▸ **DATA SUPPLIED**:
# # # # #
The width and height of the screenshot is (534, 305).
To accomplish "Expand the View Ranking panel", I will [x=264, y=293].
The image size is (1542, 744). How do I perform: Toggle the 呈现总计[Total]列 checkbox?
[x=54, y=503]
# # # # #
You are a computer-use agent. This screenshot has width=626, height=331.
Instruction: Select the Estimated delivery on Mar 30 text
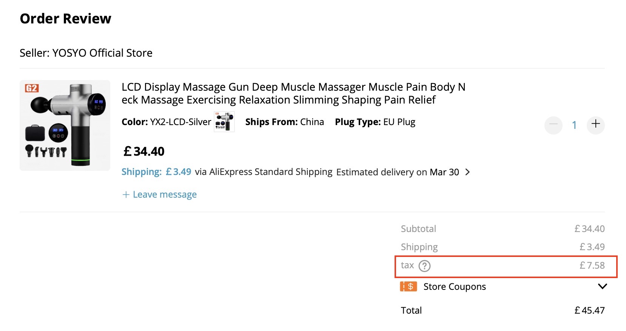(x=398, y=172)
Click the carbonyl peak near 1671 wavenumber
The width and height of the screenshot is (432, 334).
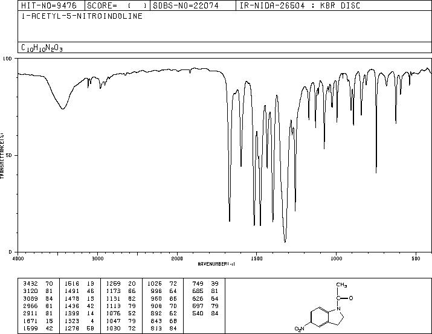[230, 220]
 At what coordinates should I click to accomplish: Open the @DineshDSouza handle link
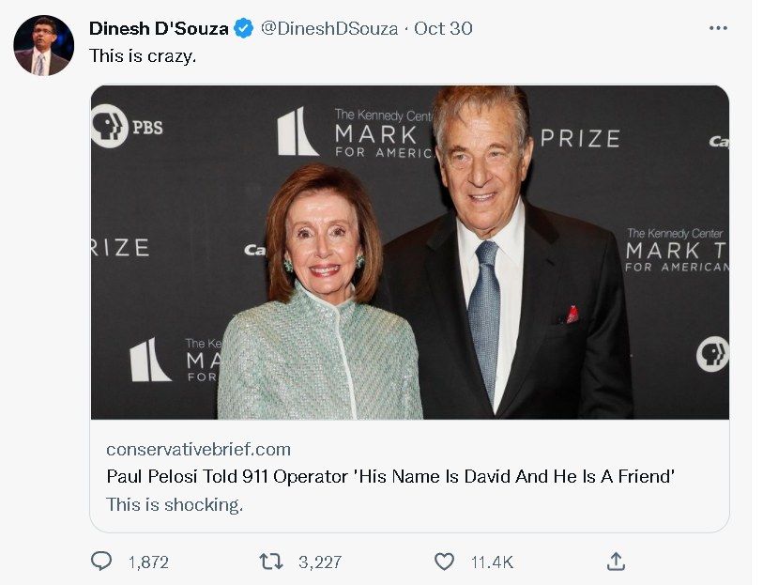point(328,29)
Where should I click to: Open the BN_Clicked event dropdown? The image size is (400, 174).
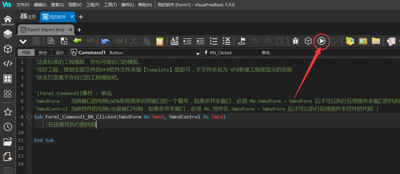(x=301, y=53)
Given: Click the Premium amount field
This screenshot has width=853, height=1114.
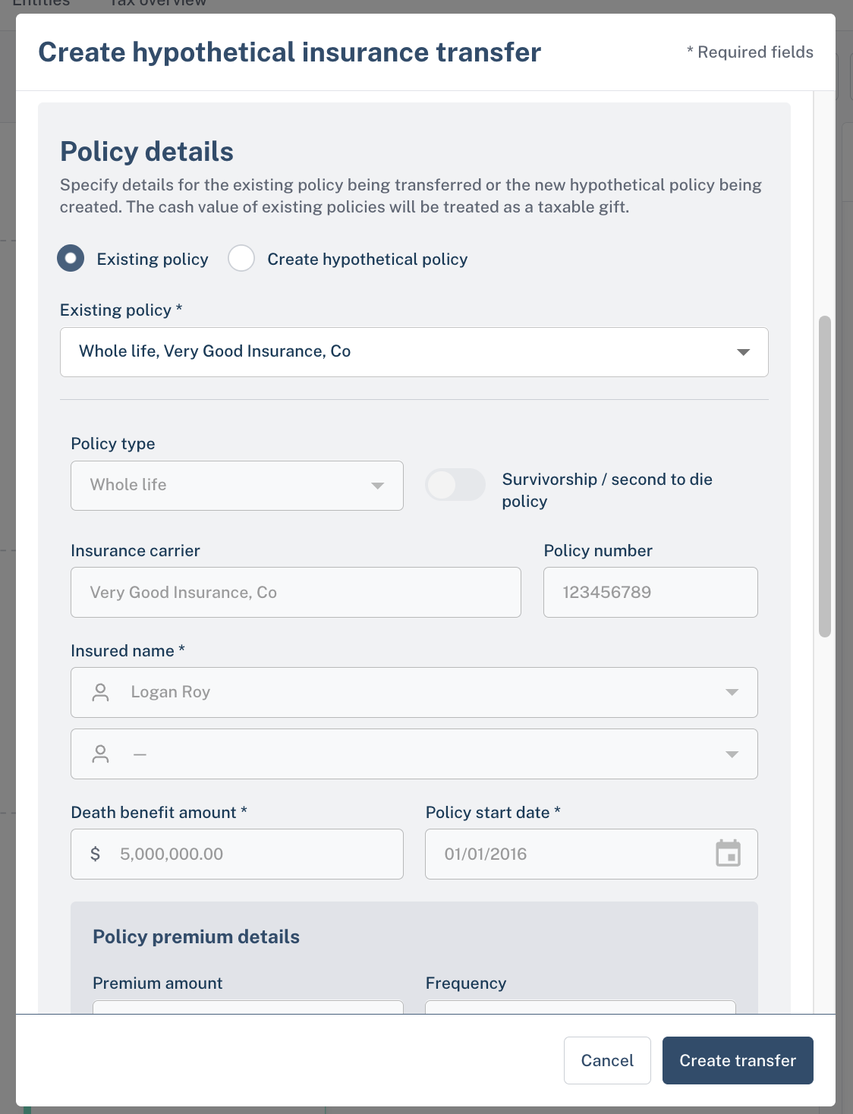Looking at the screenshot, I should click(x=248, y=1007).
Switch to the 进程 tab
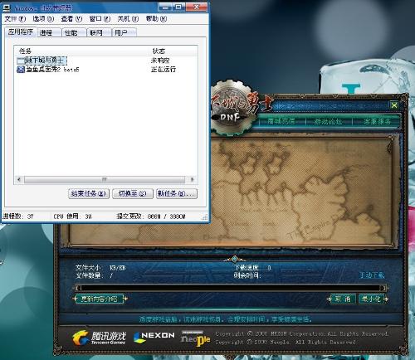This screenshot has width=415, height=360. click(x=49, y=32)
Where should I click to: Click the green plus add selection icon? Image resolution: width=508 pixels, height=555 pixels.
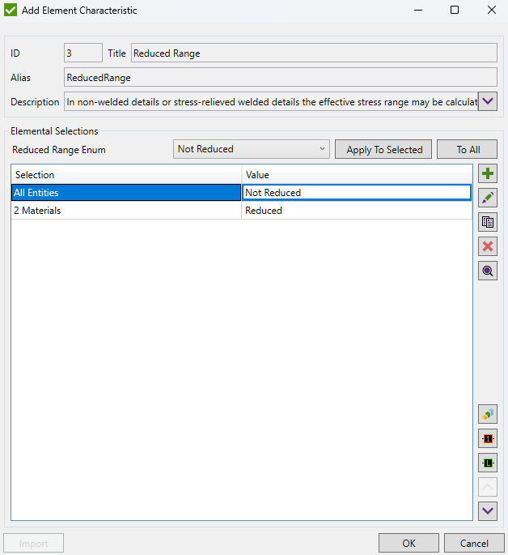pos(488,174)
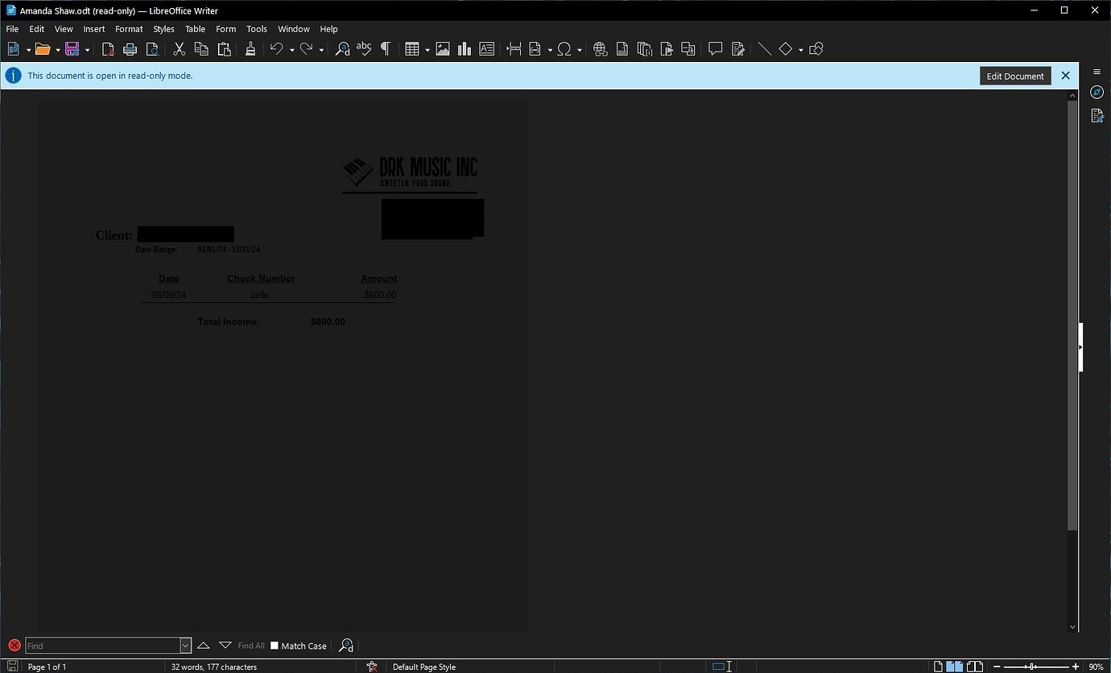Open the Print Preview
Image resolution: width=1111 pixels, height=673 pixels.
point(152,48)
# # # # #
▸ **PROBLEM DESCRIPTION**:
Exactly the lines above, from the one containing "Click the carbonyl peak near 1671 wavenumber" down to the one containing "Given: Click the Premium amount field", are to be repeated, including both ends. Pictures are not part of the copy.

▸ **FINISHED TASK**:
Click the carbonyl peak near 1671 wavenumber
The width and height of the screenshot is (432, 334).
[230, 220]
 At what coordinates should I click to accomplish: Open the @DineshDSouza handle link
point(328,29)
Where should I click to: Open the BN_Clicked event dropdown? The image size is (400, 174).
(x=301, y=53)
Given: Click the Premium amount field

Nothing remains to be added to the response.